# WHAT TO DO:
**1.** From the entries, reproduce exactly the part that opens with the line containing "The width and height of the screenshot is (729, 410)." and closes with the line containing "the icon below open with icon is".
**2.** Write what comes next in the text on dog-leg staircase CAD blocks, starting after its last sentence.

# EXCERPT:
☆ ☆ ☆ ☆
A dog-leg staircase is the most common stair in houses and small buildings: two parallel flights running in opposite directions, joined by a half-landing, so the stair doubles back on itself within a compact rectangular footprint. This page collects free dog-leg staircase CAD blocks in DWG and DXF, drawn in plan with both flights and the landing, and in elevation showing the switchback, ready to insert into AutoCAD 2004 or later. Everything is free for personal and commercial work, with no signup and no watermark.

The dog-leg earns its popularity by fitting a full storey climb into a tidy box against a wall, with no awkward central void. The blocks here are set out as a true half-turn — up one flight, around the half-landing, up the second flight directly above the first — so the moment you place one you can check it against the stairwell walls, the head clearance at the landing, and the door positions on each floor.

What a dog-leg staircase block shows

In plan, a dog-leg stair reads as two flights side by side running in opposite directions, separated by a half-landing at the turn, with the up/down arrows showing that the lower flight climbs one way and the upper flight returns the other. A break line marks where the upper flight passes over the lower. The two flights typically share a common stringer wall down the middle, which is the line that makes a dog-leg instantly recognisable from a switchback or open-well stair.

In elevation the stair shows the lower flight rising to the half-landing, the landing itself, and the upper flight rising in the return direction. This view is what proves the headroom at the half-landing and confirms the floor-to-floor height is split sensibly between the two flights.

Dog-leg versus other turning stairs

It is worth being clear which turning stair you are placing. A dog-leg (half-turn) stair has the two flights immediately adjacent with no gap between them, sharing a central stringer. A switchback with an open well leaves a slot between the flights. An L-shaped (quarter-turn) stair turns through ninety degrees at a landing rather than doubling fully back. Each has a different footprint and a different feel.

Choosing the dog-leg block matters because of how it sits in a plan: it stacks the two flights in one rectangle, which is why it suits a stairwell between two rooms or against a party wall in a terraced house. If your plan needs the entry and exit on adjacent walls rather than the same end, an L-shaped block is the better fit; if you want a feeling of openness, a stair with an open well reads differently.

Views and what's included

Dog-leg downloads here usually pair a plan with an elevation, and some add a section. The plan is the workhorse — it goes into the floor layout, sets the stairwell footprint, and locates the doors at the bottom and top. Because a dog-leg serves two levels, the plan often shows the lower flight on the ground-floor drawing and the upper flight (with the break line) overlaid, so a single block describes the stairwell on both floors.

The elevation and section describe the rise and the landing and are what you place on the stair detail sheet. Keep the flights, the landing and the balustrade on sensible layers so the same block produces a clean architectural plan and a detailed stair drawing without rework.

Typical dog-leg staircase dimensions

A dog-leg is sized by the flight width, the going and rise of the treads, and the half-landing. The overall stairwell is roughly twice the flight width across (the two flights side by side plus the central stringer) by the length needed for the going of one flight plus the landing depth. Domestic flight widths are commonly in the region of 800–1000 mm, with wider flights for more generous or shared stairs.
☆ ☆ ☆ ☆
# RECORD LIST:

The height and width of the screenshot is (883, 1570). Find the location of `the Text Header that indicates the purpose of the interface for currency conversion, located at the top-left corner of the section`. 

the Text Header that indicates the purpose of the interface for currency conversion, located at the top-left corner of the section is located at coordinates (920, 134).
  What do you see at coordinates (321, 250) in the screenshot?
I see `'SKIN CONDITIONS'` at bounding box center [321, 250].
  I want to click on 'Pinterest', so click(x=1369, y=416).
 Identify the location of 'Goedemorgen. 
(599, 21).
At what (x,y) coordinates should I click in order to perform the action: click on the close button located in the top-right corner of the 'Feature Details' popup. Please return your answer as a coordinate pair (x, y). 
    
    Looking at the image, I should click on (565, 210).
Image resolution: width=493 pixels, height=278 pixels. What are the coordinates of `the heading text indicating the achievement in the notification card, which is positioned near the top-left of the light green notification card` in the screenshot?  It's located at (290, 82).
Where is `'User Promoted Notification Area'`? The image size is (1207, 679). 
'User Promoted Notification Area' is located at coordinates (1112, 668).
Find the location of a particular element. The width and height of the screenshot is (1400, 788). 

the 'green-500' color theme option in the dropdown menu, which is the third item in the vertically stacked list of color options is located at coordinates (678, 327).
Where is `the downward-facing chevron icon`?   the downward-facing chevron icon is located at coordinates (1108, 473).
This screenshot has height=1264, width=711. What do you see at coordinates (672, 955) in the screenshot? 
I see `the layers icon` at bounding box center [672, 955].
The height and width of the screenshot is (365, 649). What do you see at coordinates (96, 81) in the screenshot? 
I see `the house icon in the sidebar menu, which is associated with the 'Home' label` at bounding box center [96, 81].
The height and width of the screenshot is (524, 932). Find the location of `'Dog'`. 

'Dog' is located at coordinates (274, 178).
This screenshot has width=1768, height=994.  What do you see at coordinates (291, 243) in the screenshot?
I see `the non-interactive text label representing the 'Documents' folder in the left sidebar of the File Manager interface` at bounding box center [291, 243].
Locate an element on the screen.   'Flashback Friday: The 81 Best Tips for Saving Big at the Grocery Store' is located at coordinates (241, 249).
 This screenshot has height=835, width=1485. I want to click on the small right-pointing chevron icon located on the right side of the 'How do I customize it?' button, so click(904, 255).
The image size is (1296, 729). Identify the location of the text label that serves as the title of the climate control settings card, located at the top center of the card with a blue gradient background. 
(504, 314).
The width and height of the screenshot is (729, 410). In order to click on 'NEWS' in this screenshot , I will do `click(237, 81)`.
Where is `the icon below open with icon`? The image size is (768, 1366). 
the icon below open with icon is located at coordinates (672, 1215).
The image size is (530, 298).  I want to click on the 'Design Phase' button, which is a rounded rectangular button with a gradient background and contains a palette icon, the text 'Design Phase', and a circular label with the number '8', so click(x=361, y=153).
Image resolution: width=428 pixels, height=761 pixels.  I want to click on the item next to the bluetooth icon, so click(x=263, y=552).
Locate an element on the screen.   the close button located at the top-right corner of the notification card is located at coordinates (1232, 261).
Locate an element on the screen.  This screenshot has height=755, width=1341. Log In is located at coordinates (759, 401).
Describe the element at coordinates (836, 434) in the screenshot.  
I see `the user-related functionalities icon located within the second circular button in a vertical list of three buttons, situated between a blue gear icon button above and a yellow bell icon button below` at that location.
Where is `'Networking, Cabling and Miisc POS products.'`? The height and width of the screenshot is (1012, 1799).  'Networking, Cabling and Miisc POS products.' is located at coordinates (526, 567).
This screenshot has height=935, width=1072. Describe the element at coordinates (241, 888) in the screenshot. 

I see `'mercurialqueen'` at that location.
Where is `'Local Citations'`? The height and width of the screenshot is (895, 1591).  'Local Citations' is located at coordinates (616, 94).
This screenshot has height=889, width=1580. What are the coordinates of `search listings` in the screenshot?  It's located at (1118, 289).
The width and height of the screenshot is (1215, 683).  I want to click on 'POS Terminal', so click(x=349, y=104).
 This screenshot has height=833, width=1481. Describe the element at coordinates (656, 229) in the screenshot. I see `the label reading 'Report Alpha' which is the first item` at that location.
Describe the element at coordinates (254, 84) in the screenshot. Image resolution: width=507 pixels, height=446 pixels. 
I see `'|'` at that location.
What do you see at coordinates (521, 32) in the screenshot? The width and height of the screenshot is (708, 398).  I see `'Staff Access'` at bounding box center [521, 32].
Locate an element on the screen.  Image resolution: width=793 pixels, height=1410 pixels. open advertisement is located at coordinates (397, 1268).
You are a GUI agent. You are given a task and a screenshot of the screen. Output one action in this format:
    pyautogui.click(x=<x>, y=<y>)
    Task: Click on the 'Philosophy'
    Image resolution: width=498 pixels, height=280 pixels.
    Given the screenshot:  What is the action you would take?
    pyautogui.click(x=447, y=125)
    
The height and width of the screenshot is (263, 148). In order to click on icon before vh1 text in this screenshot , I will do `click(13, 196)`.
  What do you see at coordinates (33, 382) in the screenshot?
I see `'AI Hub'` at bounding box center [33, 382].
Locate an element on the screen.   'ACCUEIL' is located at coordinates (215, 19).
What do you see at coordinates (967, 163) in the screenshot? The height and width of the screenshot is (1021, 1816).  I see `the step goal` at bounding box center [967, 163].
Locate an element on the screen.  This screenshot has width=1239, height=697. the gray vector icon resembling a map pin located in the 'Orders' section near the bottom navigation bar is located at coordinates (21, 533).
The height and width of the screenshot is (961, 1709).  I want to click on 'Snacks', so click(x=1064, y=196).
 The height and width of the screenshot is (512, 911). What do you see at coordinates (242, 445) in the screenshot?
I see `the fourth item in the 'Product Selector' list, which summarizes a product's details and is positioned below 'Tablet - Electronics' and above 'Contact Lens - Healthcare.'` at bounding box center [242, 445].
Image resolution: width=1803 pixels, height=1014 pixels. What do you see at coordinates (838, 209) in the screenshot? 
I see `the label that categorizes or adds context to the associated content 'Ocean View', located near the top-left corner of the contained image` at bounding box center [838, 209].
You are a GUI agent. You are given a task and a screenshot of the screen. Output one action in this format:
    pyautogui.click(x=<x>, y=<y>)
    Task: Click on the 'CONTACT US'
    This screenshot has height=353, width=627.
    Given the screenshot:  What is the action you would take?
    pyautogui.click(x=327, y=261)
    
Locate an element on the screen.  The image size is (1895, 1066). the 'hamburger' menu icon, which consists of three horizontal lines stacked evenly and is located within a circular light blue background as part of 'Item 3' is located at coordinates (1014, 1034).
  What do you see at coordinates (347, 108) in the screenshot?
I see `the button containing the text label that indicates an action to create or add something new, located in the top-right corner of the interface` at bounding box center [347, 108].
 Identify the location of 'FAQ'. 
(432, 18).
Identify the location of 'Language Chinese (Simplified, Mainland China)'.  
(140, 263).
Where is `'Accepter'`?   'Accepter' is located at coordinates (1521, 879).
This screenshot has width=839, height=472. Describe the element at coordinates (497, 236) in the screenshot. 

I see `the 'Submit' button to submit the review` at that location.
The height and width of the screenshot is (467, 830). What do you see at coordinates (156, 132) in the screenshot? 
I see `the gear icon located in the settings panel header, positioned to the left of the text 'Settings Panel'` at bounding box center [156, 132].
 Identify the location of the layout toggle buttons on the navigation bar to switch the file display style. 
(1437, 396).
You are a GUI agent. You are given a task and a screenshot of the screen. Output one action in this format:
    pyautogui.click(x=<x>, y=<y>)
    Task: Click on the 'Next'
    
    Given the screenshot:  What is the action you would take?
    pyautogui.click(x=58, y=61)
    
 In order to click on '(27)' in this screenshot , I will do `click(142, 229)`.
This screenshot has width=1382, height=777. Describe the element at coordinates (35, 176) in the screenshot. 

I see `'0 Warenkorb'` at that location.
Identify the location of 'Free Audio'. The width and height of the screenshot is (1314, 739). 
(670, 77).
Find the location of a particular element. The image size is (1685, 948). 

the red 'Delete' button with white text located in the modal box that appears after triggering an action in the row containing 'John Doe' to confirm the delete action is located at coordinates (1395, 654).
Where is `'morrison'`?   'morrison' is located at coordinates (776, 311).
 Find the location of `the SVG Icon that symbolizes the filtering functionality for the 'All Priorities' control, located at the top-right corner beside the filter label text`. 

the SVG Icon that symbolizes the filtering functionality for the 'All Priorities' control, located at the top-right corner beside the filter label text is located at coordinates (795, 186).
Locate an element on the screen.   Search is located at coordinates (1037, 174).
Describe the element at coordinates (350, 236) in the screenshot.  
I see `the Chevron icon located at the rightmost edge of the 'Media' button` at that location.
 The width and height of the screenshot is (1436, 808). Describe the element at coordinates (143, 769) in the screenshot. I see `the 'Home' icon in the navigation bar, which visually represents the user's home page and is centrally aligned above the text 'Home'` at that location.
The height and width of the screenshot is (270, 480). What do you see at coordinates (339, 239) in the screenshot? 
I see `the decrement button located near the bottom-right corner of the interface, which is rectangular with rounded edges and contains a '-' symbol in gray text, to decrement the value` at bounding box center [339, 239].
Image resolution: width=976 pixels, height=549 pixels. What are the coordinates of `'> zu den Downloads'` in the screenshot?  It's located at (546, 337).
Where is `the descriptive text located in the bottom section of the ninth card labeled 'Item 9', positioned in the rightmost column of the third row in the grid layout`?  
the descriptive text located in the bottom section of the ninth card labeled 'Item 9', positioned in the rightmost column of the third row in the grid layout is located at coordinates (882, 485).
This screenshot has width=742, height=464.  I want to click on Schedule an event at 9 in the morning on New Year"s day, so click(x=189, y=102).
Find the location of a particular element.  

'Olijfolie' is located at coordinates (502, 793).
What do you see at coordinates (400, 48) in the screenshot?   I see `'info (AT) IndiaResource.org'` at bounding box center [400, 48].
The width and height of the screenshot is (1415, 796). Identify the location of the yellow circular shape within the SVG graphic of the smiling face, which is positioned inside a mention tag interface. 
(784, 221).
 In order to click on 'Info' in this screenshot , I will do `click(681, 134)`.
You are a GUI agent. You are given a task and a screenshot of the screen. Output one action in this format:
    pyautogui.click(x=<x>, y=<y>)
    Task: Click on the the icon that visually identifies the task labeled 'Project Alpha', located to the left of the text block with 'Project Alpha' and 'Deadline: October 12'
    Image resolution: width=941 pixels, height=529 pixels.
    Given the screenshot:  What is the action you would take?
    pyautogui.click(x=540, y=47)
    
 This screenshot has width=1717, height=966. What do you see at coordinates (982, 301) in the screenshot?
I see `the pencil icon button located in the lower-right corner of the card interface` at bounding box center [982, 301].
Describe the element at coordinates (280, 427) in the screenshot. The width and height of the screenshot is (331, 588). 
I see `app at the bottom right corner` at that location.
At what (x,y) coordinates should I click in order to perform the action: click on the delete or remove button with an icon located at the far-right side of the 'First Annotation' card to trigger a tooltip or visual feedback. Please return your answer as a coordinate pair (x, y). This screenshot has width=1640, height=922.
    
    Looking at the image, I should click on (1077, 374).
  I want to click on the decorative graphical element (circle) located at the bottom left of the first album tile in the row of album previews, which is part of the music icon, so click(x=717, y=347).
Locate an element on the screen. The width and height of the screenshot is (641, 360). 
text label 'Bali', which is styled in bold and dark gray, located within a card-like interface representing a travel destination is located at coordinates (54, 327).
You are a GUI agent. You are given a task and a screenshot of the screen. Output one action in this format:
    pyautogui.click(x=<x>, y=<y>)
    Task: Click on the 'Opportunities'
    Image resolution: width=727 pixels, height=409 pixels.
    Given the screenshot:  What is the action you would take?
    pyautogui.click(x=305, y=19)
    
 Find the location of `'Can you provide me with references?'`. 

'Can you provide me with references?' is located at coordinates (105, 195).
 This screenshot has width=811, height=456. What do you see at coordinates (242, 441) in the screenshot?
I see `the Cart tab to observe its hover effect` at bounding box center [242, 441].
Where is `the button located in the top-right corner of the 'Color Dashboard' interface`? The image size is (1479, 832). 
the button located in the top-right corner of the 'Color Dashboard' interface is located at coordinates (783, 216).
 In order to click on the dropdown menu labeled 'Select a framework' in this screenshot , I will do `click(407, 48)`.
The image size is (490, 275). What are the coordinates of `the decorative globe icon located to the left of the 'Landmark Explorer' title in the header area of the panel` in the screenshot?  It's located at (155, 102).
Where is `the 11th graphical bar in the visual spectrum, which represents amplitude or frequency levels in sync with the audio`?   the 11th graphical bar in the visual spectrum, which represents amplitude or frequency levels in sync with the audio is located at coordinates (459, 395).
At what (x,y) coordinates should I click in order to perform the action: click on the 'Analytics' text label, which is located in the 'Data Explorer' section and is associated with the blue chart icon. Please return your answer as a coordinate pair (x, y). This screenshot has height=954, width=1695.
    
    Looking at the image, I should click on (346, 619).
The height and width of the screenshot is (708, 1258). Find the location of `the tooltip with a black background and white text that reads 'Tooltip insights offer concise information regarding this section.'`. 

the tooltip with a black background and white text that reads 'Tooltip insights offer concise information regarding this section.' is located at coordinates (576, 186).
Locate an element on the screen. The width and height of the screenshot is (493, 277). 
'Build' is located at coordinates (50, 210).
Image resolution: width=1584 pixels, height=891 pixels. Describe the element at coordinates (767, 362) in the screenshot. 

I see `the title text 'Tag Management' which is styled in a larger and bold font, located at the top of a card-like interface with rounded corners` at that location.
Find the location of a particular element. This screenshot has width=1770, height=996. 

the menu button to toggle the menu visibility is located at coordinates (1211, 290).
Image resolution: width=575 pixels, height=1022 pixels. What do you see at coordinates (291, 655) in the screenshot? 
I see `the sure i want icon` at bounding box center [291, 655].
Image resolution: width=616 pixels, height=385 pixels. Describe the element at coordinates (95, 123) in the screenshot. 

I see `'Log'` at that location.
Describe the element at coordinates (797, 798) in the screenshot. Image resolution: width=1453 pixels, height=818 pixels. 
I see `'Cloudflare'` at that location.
☆ ☆ ☆ ☆
# ANSWERS TO THE EXERCISE:
**1.**
The width and height of the screenshot is (729, 410). In order to click on 'NEWS' in this screenshot , I will do `click(237, 81)`.
Where is `the icon below open with icon`? The image size is (768, 1366). 
the icon below open with icon is located at coordinates (672, 1215).

**2.**
Rise and going sit in the normal comfortable stair band, with the number of risers split between the two flights either side of the half-landing. The half-landing should be at least as deep as the flight is wide so a person can turn comfortably. Headroom under the upper flight and over the landing is the figure to watch. Treat all of these as ranges to design within and confirm rise, going, width, landing size and headroom against your local building regulations before finalising the stair.

Inserting and placing the block

The blocks are drawn full size in millimetres. Insert at scale 1 in a millimetre drawing, 0.001 in a metre drawing, or set INSUNITS to millimetres so AutoCAD rescales on insertion. A natural insertion point for a dog-leg is the bottom corner of the lower flight where it meets the stairwell wall, so the stair seats cleanly into the corner of the well and you can dimension from a known datum.

Use ROTATE to swing the whole stair to the orientation the plan needs, and MIRROR to flip the handedness so the lower flight starts from the correct side of the well. Because the stair is one block reference, those moves keep the two flights and the landing perfectly coordinated. Keep it on a dedicated stair layer to freeze for the shell plan and thaw for the furnished drawing.

Where dog-leg staircase blocks are used

The dog-leg is the default domestic stair, so these blocks turn up in nearly every house, flat and small-building drawing: terraced and semi-detached houses, apartments, small offices, and anywhere a compact stairwell between two floors is wanted. It is the stair architects reach for first when a plan has a normal storey height and a rectangular slot to put the stair in.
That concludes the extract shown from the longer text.